Após ter arrematado o que queria - um livrinho de 1817 inclusive - e pagar uma bagatela, despedi dos carrinheiros promentendo voltar antes do Natal pra comprar mais alguma coisinha. Foi quando eles esboçaram um sorriso e disseram: Provavelmente quando o amigo voltar o João Dolar já nos terá removido daqui, ele considera que somos todos ladrões e malfeitores e odeia-nos a não pode mais...

Até então não me havia lembrado dessa coisa. Refiro-me do joão dolár... Uma espécie de amnésia havia bloqueado minha memória e em já nem me recordava das últimas eleições e da vitória desses sujeito.

Passo após passo fui subindo a ladeira e aproximando-se daquela igreja belíssima chamada Nossa Senhora da Paz. Lamentavelmente ainda era muito cheio quando lá cheguei e a igreja estava fechada. O adro no entanto estava literalmente tomado por pessoas de origem africana das quais aproximei-me com o objetivo de perguntar sobre o horário em que as portas da igreja seriam abertas. Foi quando tive mais uma surpresa, a maior parte ou totalidade daquelas pessoas falavam francês. Eram os emigrados haitianos... Troquei com eles algumas poucas palavras em francês perguntando-lhes sobre o horário em que a igreja abriria e fui-me embora. Ao perceber que eram haitianos minha vontade foi observar melhor seus modos, interroga-los, etc mas não quis constrange-los ou quiçá parecer hostil ou suspeitoso, afinal sabemos que os imigrantes devido as situações de discriminação a que estão expostos acham-se inseguros.

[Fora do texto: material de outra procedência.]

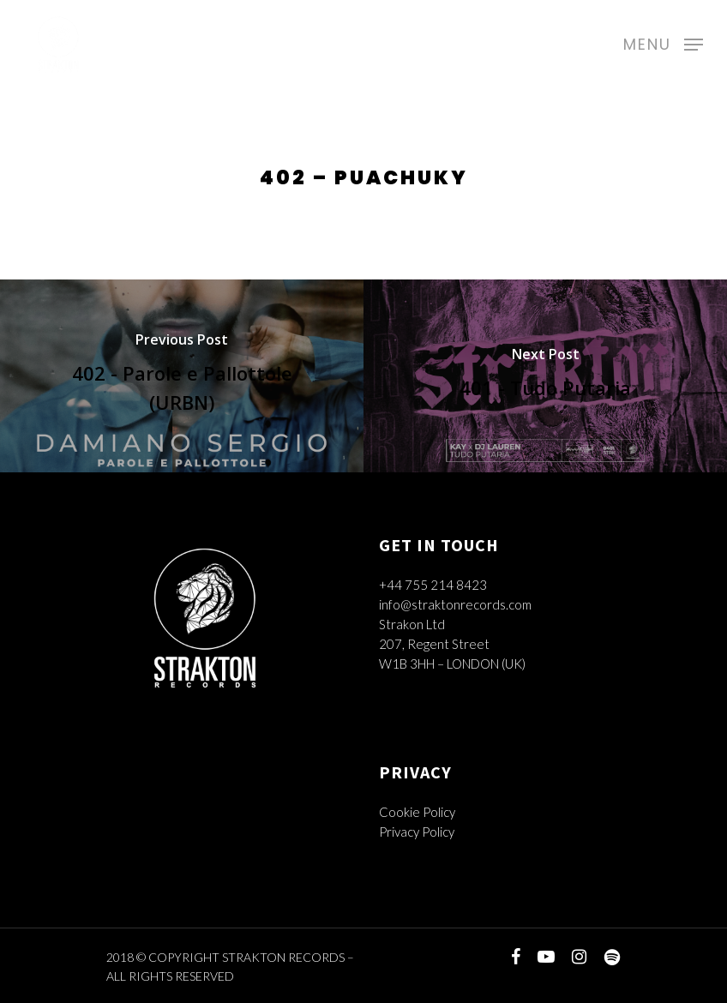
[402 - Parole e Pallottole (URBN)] (182, 375)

http://www.a12.com/noticias/detalhes/paroquia-nossa-senhora-da-paz-acolhe-haitianos-em-sp-editando-falta-entrevista






Ao menos pude observar que a pastoral daquela igreja empenha-se em facilitar ao máximo as coisas para eles, inclusive em termos de assistência social, alimentação, ocupação, etc Pelo que foi bastante gratificante para mim constata-lo.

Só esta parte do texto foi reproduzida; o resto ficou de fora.